Re: mtd/fs/jffs2 erase.c,1.84,1.85 roll back

public inbox for linux-mtd@lists.infradead.org
 help / color / mirror / Atom feed

From: Anders Grafstrom <grfstrm@users.sourceforge.net>
To: "Artem B. Bityutskiy" <dedekind@yandex.ru>
Cc: linux-mtd@lists.infradead.org
Subject: Re: mtd/fs/jffs2 erase.c,1.84,1.85 roll back
Date: Tue, 20 Sep 2005 21:49:19 +0200	[thread overview]
Message-ID: <433067BF.6080909@users.sourceforge.net> (raw)
In-Reply-To: <43303D59.1040805@yandex.ru>

[-- Attachment #1: Type: text/plain, Size: 2285 bytes --]

Artem B. Bityutskiy wrote:
> Let's analyse the situation.
> 
> JFFS2 issues the erase command, MTD returns OK, but the eraseblock does 
> not contain all 0xFFs. Is this JFFS2's fault? No. this is driver's 
> fault. The driver must not return success in this case. It must return 
> an error.
> 
> And the check in JFFS2 that the eraseblock contains all FFs is *wrong*. 
> That's not JFFS2's business at all. That's MTD's business. MTD 
> guarantees that it either erases the eraseblock or returns error. My 
> oppinion is that this check must go to MTD. Perhaps, you may embrace it 
> by #ifdefs - this is the implementation detal.
> 
> So, JFFS2 does what it is not supposed to do at all. It slows down 
> things by this. I wanted to remove the check, but dwmw2 loudly 
> complained. He wants to be as reliable as it is possible.
It would be nice if the MTD layer could be trusted :)

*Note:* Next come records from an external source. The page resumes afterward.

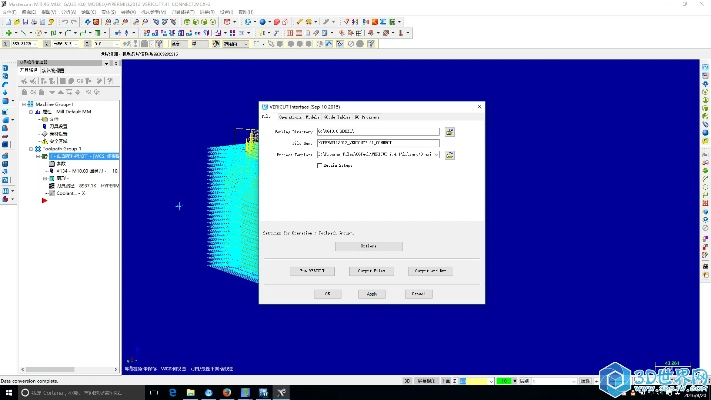Viewport: 711px width, 400px height.
Task: Enable the checkbox below Project Template
Action: 320,166

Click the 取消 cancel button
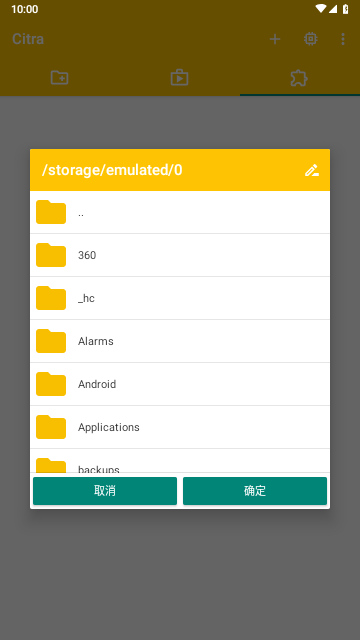[105, 491]
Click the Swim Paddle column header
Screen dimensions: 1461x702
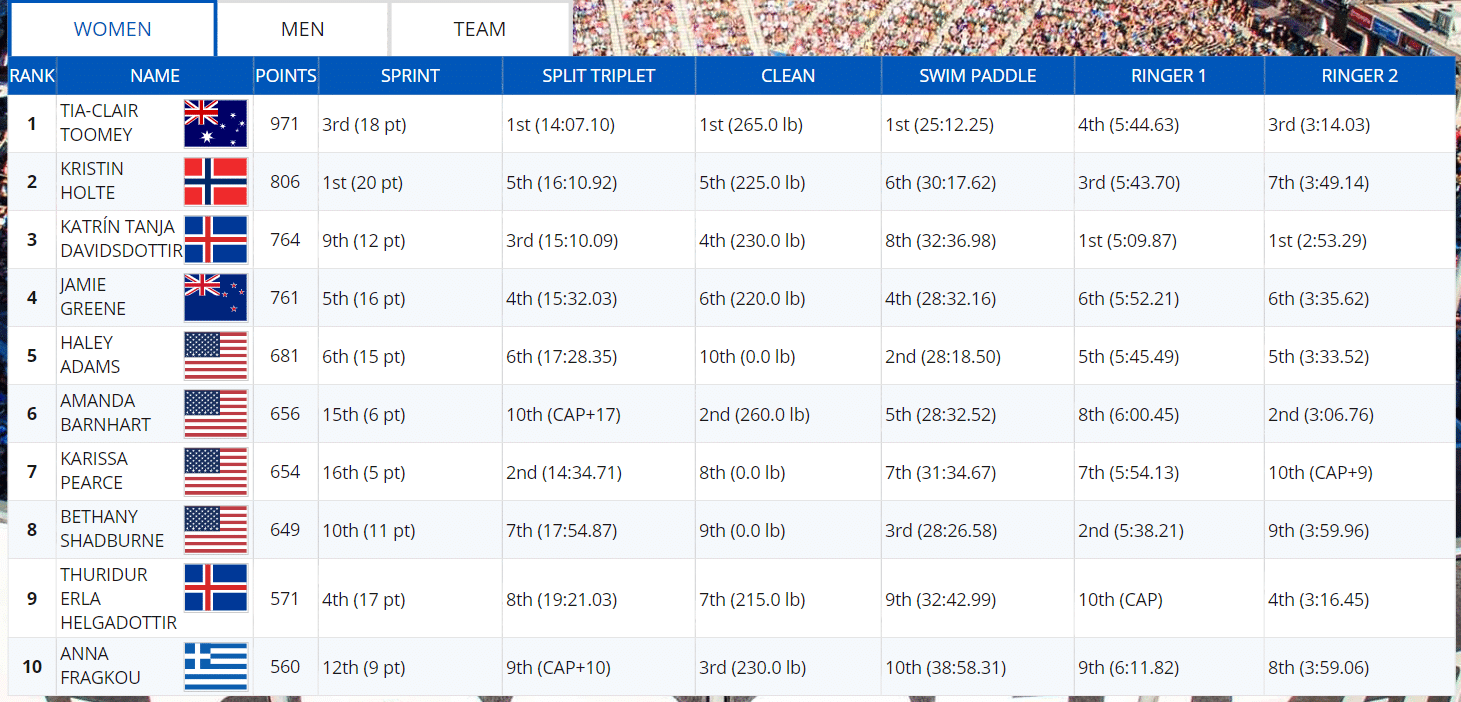coord(977,76)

> Ok, now about the rollback. If we return -EIO, JFFS2 will mark the block 
> as bad. Imagine your driver is broken, and the block is not actually 
> bad. That's just driver. JFFS2 will mark nearly all eraseblocks as bad. 
> What will you do next? In case of NAND, this assumes you're in trouble 
> unless you have a list of real bad blocks.
> 
> So, this is why I rolled back. Probably the right approach will be to 
> add such blocks to the JFFS2 in-RAM bad block list but not mark them as 
> bad physically. But this is a distinct activity. I didn't explore this.
> 
> That "fix" slipped there accidentally. I didn't test it. So I removed 
> it. If you are energetic enough, work this problem out please :-)
> 

So if we return -EIO, then we go to jffs2_erase_failed(). For NAND, if 
the MTD driver reported erase failure (bad_offset != 0xffffffff), a 
retry is made before giving up on the block and marking it bad. Also the 
read operation may have failed, erase may have failed and MTD missed it, 
write of clean marker may have failed. As it is these cases will put the 
block on the bad_list. In the case of NOR it will also be put on the 
bad_list at once.
But how about retrying for all of these cases?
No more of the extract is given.